**STATED GOAL**
Extract every one of the following lines verbatim, keeping their original order and wording.

▼

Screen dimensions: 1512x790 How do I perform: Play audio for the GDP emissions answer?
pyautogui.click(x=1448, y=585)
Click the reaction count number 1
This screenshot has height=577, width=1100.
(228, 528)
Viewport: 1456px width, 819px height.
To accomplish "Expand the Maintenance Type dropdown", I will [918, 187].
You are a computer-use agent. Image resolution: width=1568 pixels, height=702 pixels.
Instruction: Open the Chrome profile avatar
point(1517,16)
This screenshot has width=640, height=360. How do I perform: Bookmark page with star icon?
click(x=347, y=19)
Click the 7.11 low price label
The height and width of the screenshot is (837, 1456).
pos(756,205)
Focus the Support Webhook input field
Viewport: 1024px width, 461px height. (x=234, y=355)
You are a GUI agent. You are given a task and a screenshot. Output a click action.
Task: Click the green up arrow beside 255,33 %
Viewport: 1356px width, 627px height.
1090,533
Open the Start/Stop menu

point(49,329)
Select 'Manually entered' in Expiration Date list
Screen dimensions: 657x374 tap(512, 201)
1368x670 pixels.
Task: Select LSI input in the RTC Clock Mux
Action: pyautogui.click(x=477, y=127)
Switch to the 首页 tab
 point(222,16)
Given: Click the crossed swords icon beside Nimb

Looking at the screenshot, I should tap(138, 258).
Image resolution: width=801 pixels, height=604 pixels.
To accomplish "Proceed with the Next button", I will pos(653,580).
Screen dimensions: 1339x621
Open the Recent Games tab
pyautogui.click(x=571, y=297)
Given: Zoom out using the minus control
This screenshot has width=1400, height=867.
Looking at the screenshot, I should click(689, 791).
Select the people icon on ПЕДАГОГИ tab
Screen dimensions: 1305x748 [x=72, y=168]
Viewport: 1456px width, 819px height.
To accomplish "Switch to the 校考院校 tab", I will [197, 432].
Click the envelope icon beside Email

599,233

▲

**ANSWER BELOW**
Screen dimensions: 1512x790 How do I perform: Play audio for the GDP emissions answer?
pyautogui.click(x=1448, y=585)
Click the reaction count number 1
This screenshot has height=577, width=1100.
(228, 528)
Viewport: 1456px width, 819px height.
To accomplish "Expand the Maintenance Type dropdown", I will [918, 187].
You are a computer-use agent. Image resolution: width=1568 pixels, height=702 pixels.
Instruction: Open the Chrome profile avatar
point(1517,16)
This screenshot has width=640, height=360. How do I perform: Bookmark page with star icon?
click(x=347, y=19)
Click the 7.11 low price label
The height and width of the screenshot is (837, 1456).
pos(756,205)
Focus the Support Webhook input field
Viewport: 1024px width, 461px height. (x=234, y=355)
You are a GUI agent. You are given a task and a screenshot. Output a click action.
Task: Click the green up arrow beside 255,33 %
Viewport: 1356px width, 627px height.
1090,533
Open the Start/Stop menu

point(49,329)
Select 'Manually entered' in Expiration Date list
Screen dimensions: 657x374 tap(512, 201)
1368x670 pixels.
Task: Select LSI input in the RTC Clock Mux
Action: pyautogui.click(x=477, y=127)
Switch to the 首页 tab
 point(222,16)
Given: Click the crossed swords icon beside Nimb

Looking at the screenshot, I should tap(138, 258).
Image resolution: width=801 pixels, height=604 pixels.
To accomplish "Proceed with the Next button", I will pos(653,580).
Screen dimensions: 1339x621
Open the Recent Games tab
pyautogui.click(x=571, y=297)
Given: Zoom out using the minus control
This screenshot has width=1400, height=867.
Looking at the screenshot, I should click(689, 791).
Select the people icon on ПЕДАГОГИ tab
Screen dimensions: 1305x748 [x=72, y=168]
Viewport: 1456px width, 819px height.
To accomplish "Switch to the 校考院校 tab", I will [197, 432].
Click the envelope icon beside Email

599,233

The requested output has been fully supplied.